Kurz notiert
14.01.2019, 14:23 Uhr | Heiko Kasseckert
Klarer Kurs für Hessen
Kolumne Gelnhäuser Nachrichten

Kurz vor Weihnachten wurde sie besiegelt – die Fortsetzung der schwarz-grünen Koalition im Hessischen Landtag. Obwohl bei den Landtagswahlen am 28. Oktober mit der AfD eine sechste Fraktion in den Hessischen Landtag eingezogen ist, kann in Hessen weiterhin ein Zweierbündnis regieren. Noch wenige Tage vor der Wahl schien das ausgeschlossen. Freilich hat sich das Gewicht zwischen CDU und Grüne in der Statik der Regierung verschoben, und die Grünen haben einen Teil ihrer Zustimmung aus dem bürgerlichen Milieu der CDU-Wähler gewonnen. Das zeigt einerseits, dass die Landtagswahl keine Abstimmung über den Erfolg oder Misserfolg der vergangenen fünfjährigen Regierungsarbeit war, sondern vielmehr stark von bundespolitischen Stimmungen beeinflusst wurde. Andererseits haben die beiden Regierungsparteien nun den Auftrag, ihre Politik für eine erfolgreiche Entwicklung Hessens fortzusetzen.

Wiesbaden/Hanau -

Genau das bedeutet, dass die bisherigen großen Linien der hessischen schwarz-grünen Landespolitik verlässlich beibehalten werden. Schon in der Vergangenheit haben beide Partner auf Augenhöhe zusammengearbeitet. Daran wird auch die Verschiebung des Kräfteverhältnisses nichts ändern. Mit zwei zusätzlichen Ministerien tragen die Grünen entsprechend mehr Verantwortung – inhaltlich ist der ausgehandelte Koalitionsvertrag eine Grundlage für Hessen und weder ein Parteiprogramm von CDU noch von den Grünen.

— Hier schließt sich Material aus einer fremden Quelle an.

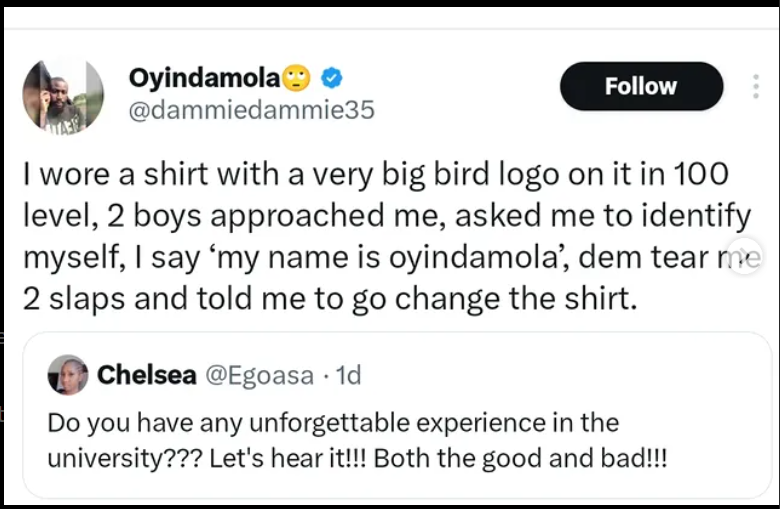Viewport: 780px width, 509px height.
Task: Click the line starting "I wore a shirt"
Action: point(375,174)
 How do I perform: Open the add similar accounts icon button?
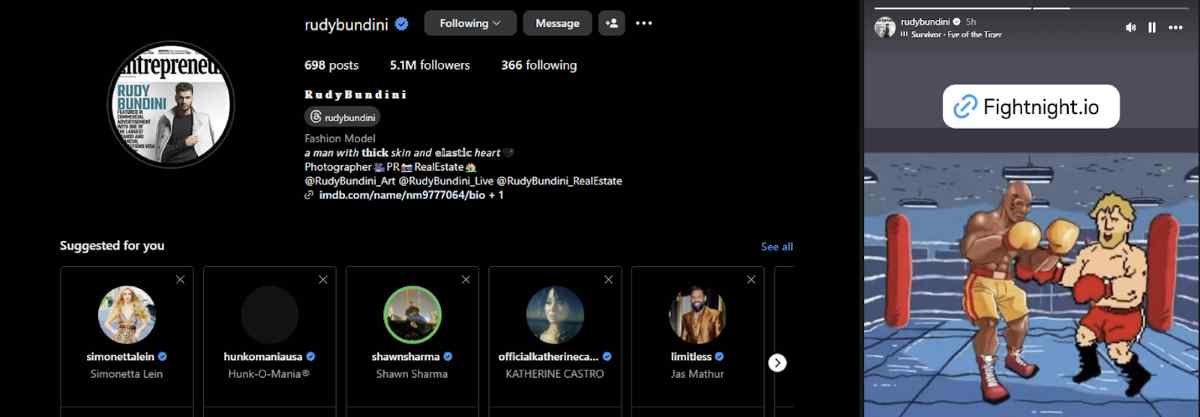610,23

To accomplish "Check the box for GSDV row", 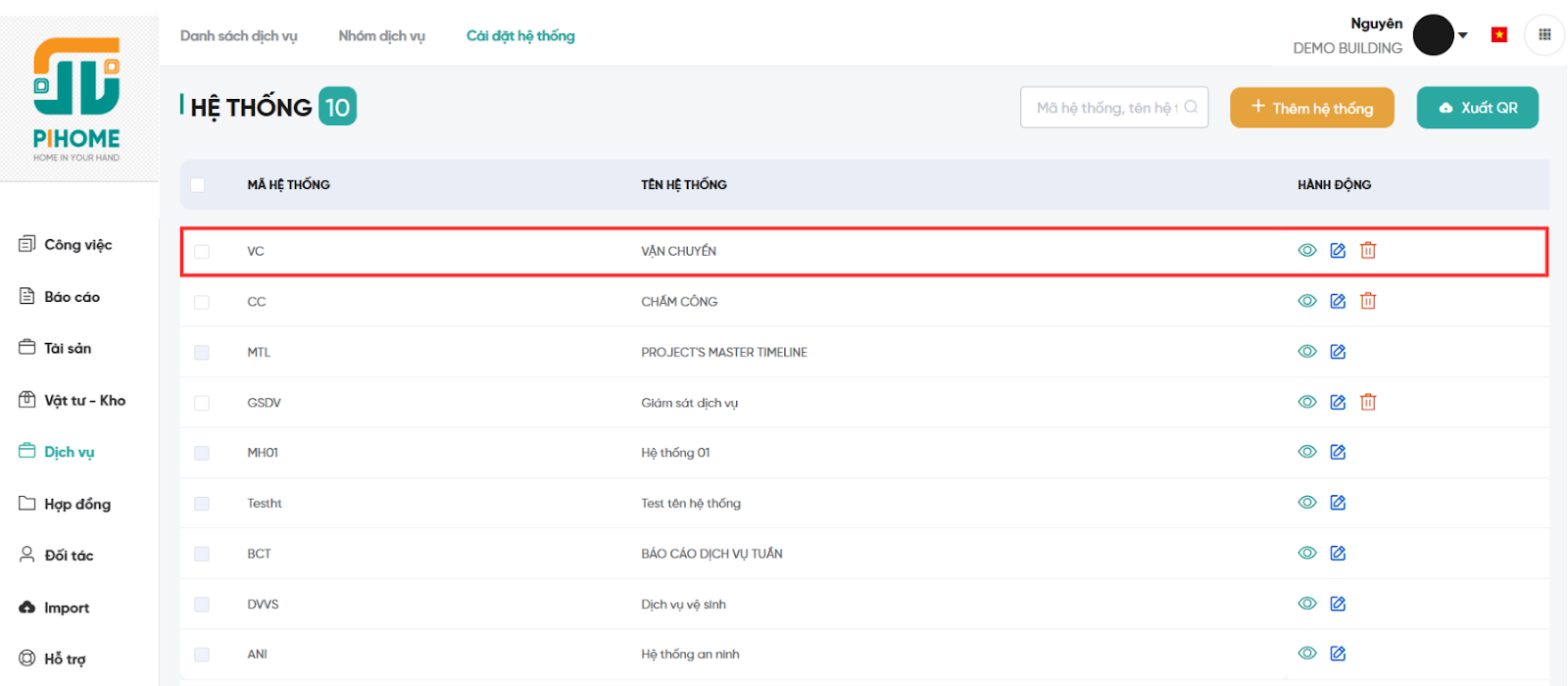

Koalitionsverhandlungen bedeuten Kompromissbereitschaft. Als Verhandlungsführer der CDU für die Bereiche Wirtschaft, Verkehr, Energie und Landesentwicklung ging es mir besonders um die Entwicklung von Infrastruktur, die Stärkung von Handwerk und Mittelstand, eine Energiepolitik mit Augenmaß sowie Entwicklungsmöglichkeiten für unsere Kommunen. Hessen wird in den nächsten Jahren Rekordinvestitionen in Straße, Schiene und Digitalisierung vornehmen. Wir wollen die duale Ausbildung und den Meisterbrief stärken, um Fachkräfte für Handwerk und Industrie zu gewinnen und Flächen für Wohnen und Gewerbe bereitstellen. Alles in allem bin ich davon überzeugt, dass mit dem Koalitionsvertrag auch in den nächsten fünf Jahren eine verlässliche und erfolgreiche Entwicklung der hessischen Wirtschaft und damit eine stabile Arbeitsmarktlage und Finanzkraft möglich sein werden.